I could only stay for one quick drink though (a shot is a quick drink) before heading on to Joe's Pub to see miss Erin Markey's FANTASTIC show on Sunday night. I've been to almost all of her Joe's Pub solo shows this year, and I never get tired of seeing her. She did a couple songs from the project she's making in her residency at BAX, and those were highlights as well. She introduced one number by joking "Okay, who's ready for another intense one?" And something sort of clicked for me. I'm totally biased, okay? I'm lucky enough to count Erin as a friend, but I'm also a die-hard fan of her work. Something about her cavalier reference to intensity clarified something for me. Erin's work (her songs, performances, and of course the writing that makes all this possible) is about, in a way, intensity. Not about being hilarious and gleeful and hysterical, but about how we measure, locate, and experience intensity of emotion. Her work is about how we grapple with understanding other people, and the awful, terrifying, but exhilarating experience of coming to understand something about yourself. The experience of her work is when someone asks you a question, like what do you want to be when you grow up, who do you have a crush on, what's your biggest fear, some kind of open-ended question, and you just say what first pops into your head. And as soon as you say it, you realize it's totally true. That wide-eyed excitement of things suddenly making awful and immaculate sense; that's the experience of Erin's work. Sunday night was a revelation, a masterclass in performance. I mean it. I am so proud of her. I slept deeply and dreamed of road trips. I was transported.
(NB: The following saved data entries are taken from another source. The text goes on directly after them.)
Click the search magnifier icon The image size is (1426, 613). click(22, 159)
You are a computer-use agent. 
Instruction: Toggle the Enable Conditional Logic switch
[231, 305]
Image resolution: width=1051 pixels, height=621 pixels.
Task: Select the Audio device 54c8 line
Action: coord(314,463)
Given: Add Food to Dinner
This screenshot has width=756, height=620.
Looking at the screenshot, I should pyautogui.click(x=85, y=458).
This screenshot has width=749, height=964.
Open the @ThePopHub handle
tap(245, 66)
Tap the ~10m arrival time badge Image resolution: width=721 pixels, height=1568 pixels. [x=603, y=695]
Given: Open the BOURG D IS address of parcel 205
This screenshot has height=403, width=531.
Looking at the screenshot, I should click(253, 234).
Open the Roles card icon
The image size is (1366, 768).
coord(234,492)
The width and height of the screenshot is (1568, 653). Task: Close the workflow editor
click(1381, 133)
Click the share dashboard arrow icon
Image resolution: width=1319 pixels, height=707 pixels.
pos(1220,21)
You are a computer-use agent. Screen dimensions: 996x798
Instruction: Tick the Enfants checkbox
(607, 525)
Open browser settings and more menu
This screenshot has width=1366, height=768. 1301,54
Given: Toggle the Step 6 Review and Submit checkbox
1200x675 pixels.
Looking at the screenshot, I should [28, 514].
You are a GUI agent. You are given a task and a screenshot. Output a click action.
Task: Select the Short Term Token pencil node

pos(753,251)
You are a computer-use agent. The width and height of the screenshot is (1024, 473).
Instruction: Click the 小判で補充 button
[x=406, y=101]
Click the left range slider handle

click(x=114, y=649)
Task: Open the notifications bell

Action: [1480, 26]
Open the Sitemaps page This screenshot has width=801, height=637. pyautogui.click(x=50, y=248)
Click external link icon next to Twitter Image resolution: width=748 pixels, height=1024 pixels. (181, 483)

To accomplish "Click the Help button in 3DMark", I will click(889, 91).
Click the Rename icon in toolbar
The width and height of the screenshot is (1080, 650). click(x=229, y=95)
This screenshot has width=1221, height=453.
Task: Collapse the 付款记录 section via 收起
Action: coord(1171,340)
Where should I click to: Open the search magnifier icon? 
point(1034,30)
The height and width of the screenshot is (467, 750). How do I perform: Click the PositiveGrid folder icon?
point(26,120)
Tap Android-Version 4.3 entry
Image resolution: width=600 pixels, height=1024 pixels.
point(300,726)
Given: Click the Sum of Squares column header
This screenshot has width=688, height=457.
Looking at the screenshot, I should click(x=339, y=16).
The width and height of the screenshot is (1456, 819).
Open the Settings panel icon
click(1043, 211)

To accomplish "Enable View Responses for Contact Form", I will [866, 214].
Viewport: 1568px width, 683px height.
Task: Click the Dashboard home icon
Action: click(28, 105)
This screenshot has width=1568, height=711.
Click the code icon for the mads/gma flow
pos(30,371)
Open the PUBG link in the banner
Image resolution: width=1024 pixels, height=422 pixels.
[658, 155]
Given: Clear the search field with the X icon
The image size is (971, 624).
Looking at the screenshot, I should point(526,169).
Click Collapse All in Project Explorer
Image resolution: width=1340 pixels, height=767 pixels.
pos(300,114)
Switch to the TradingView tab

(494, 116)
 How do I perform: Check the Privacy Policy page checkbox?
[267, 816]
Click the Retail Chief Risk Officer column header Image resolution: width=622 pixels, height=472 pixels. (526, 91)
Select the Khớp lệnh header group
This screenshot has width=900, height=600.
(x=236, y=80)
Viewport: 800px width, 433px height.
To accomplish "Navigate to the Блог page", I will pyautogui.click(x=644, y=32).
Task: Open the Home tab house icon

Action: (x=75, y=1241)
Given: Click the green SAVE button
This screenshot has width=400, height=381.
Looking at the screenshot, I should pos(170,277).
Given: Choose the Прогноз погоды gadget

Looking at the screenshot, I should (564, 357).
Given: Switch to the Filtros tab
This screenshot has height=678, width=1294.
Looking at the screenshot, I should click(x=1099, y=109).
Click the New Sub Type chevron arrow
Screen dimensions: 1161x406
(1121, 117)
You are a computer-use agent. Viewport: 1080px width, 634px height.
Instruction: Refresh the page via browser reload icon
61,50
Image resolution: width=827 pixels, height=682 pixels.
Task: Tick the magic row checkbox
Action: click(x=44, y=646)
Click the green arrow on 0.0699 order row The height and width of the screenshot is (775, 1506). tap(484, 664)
And then finally, last night was really the end of my epick weekend when I got to go see my homegirl and soul sister Tommy Pico read his work at the Poetry Project, on a bill with Christopher Schmidt. It is both a big deal, and perfectly appropriate that Tommy read at the Poetry Project. I was absolutely blown away by his reading, and by his new poems, which are going to be released in a poetry app he's finishing up called Absent Mindr. I've had the supreme honor and pleasure of getting to see Tommy's work develop over the years, and it's like having a favorite sports team or movie star or someone who is separate from you but who's work you are deeply invested in. I'm rooting for Teebs and I'm rewarded with his excellent efforts. His new work is both leaner, quicker, easier to laugh with, and also much more poignant, sharper, deeper, more resonant. He's building an emotional vocabulary that keeps revising itself; keeps adjusting, evolving, renegotiating. One of his poems talks about inheriting a sense of direction, and this is a hallmark of Tommy's work. The occasional vocal fry or meandering listicle are red herrings. Tommy Pico plays with play, he jokes about humor and pretends to effect a kind of searching. If he says he's lost he's lying, to make a point. The utter joy in Tommy's work is when he reveals that he did, in fact, know, all along, exactly where to go next. It was the highlight, the cherry on top of such a great weekend.

I came home and ordered take-out and watched "Unsung" like I always do when I don't know what else to watch, and I went to bed feeling so lucky to have such inspiring friends. I tried to get up this morning at 5am to go to the gym but I flaked. I did crunches and push-ups this morning, a feeble compromise. But there are more mornings coming up, there's never a lack of opportunities for being ambitious.